On his input into revolutionizing Indian Railways systems, Pitroda said, “On railways, all we did it was to put together a report on modernization of railways at the request of the minister.”
“The report is still to be implemented so our piece was a small piece,” added Pitroda.
Pitroda said that there are “very big” differences in social innovation in the US and in India, reasoning, “because our social innovation in India has to be affordable and sustainable. If it’s not affordable, large number of people at the bottom of pyramid can’t visit.”
“Majority of people in India for example can’t have quadruple bypass for 50,000 dollars — we need it for 1000 dollars – 2000 dollars so everything we do, first have to look at the cost structure. Affordability is the key to scale in India, If its not affordable, its not scaleable.”
With Indian political parties railing against the web content and demanding censorship, Pitroda said, “There is concern, it is not a political gimmick. Lots of people have concerns that responsible material does not come on the internet so the logic today is how do we get people incentivized to respond and start censoring.”
Citing a group of people asking for controls while another group of people saying let individuals learn to censor properly, Pitroda said, “I think that conversation has just started but I don’t think you can control it personally.”
On his personal recommendation on how to handle the issue, Pitroda told India America Today, “I don’t have a recommendation.

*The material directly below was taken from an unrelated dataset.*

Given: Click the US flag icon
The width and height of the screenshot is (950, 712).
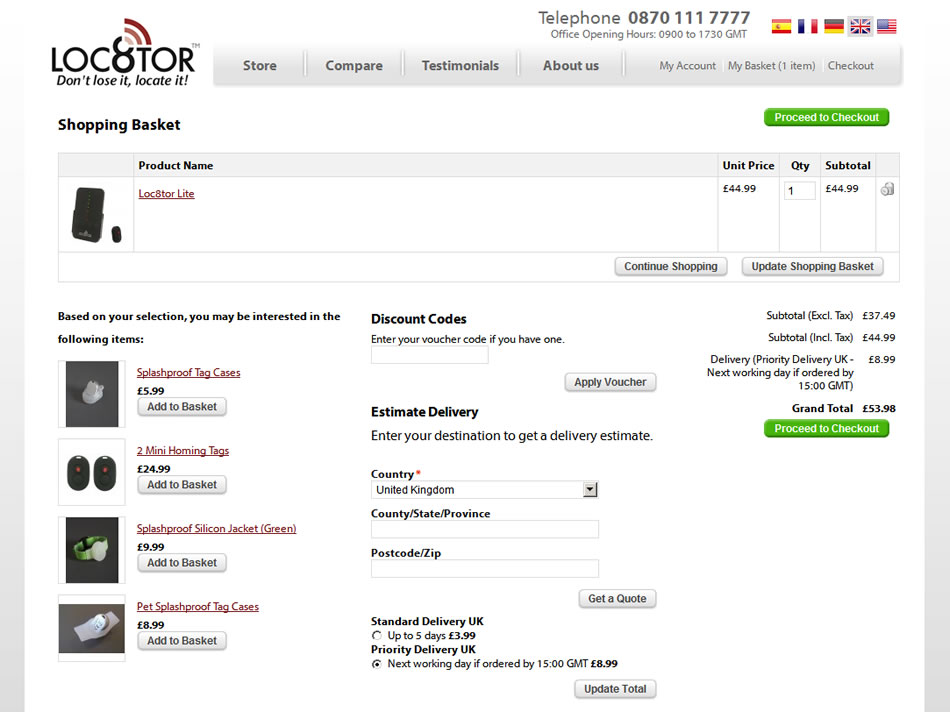Looking at the screenshot, I should click(x=886, y=27).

All I am saying is give it some time. Don’t jump into it.”
Remembering his birth place, a “small little tribal village,” in Odisha, Pitroda outlined the vision for India saying, “We are a nation of connected billion and it happened in last 20 years with telecom infrastructure all set and now we need to go to the next stage.” Raising the question, “How do we use telecom connectivity to improve productivity, efficiency, education, health?” Pitroda said, “Earlier it was just about telephone calls — now it’s about broadband.”
Listing the challenges as, “How do we create business models and how do we use IT,” Pitroda said, “I think we need lot of innovation — new ways of doing things — new mind set — that’s the biggest challenge for us.”
On the issue of optimum marriage of cooperation between India and the United States, Pitroda said, “US has the technology, US has talent, US has investments but India has the market, India has the need.”
“US is at a point of development where the majority has set in — so I don’t expect in US 10% growth — its only going to come from young in India,” said Pitroda.
Putting it as a win-win situation for both democracies, Pitroda said, “Indian market, US technology, talent and all there is a better way to combine this so India benefits and the US also benefits.”
Pitroda concluded on a very happy encouraging note for India America Today saying, “We need more of it and am glad that you are taking the initiative. Good luck to you and in any way I can be of help, definitely.”